Throughout my studies I was involved in several science projects that used large clusters for numerical analysis. One of them used the Spanish Initiative for Electronic Simulations with Thousands of Atoms (SIESTA) program which performs efficient electronic structure calculations and ab initio molecular dynamics simulations of molecules and solids. SIESTA is written in Fortran95 and offers highly efficient parallelization.
This wasn’t the first time that I came across Fortran but it was definitely the first time I realized how powerful Fortran is for parallelization and numerical analysis.
Fortran first appeared in 1957 and if you come from the industry, it may be hard to wrap your head around the fact that it’s still used in 2022. Moreover, Fortran is still a dominant language for things like hydrodynamics, large scale molecular dynamics, electronic structure calculations, large scale climate models etc.
To quote Charles Anthony Richard Hoare1:
“I don’t know what the programming language of the year 2000 will look like, but I know it will be called FORTRAN.” - circa 1982
Of course, things have changed, but for large scale simulation of physical systems, Fortran still stays strong and there are many reasons why that is the case:
- Why physicists still use Fortran
- ArsTechnica - Scientific computing’s future: Can any coding language top a 1950s behemoth?

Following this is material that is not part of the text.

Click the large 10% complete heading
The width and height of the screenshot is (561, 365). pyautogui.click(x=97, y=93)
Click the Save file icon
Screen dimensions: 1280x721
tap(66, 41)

The aim of this article is to give a brief introduction to parallelization using Fortran by introducing and explaining concepts on a high level. Additionally, you can use the Local Setup to build a docker image and quickly experiment with some code and Examples.
Partitioned Global Address Space
When we think about parallel processing the first thing that pops up in our mind is multiple independent processes that access data and also communicate with each other.
We can roughly divide types of interactions based on the mechanism by which parallel processes are able to communicate with each other:
- Shared Memory - In this model, parallel processes share a global memory which they can asynchronously access to read and write data. This, of course, brings some specific difficulties such as race conditions which give rise to the concept of locks that control the access and so on.
- Message Passing - In the message-passing model, parallel processes do not share memory. All data is local to the process. They use messages between each other to exchange the data. This exchange can be synchronous or asynchronous between a sender and a receiver depending on the implementation.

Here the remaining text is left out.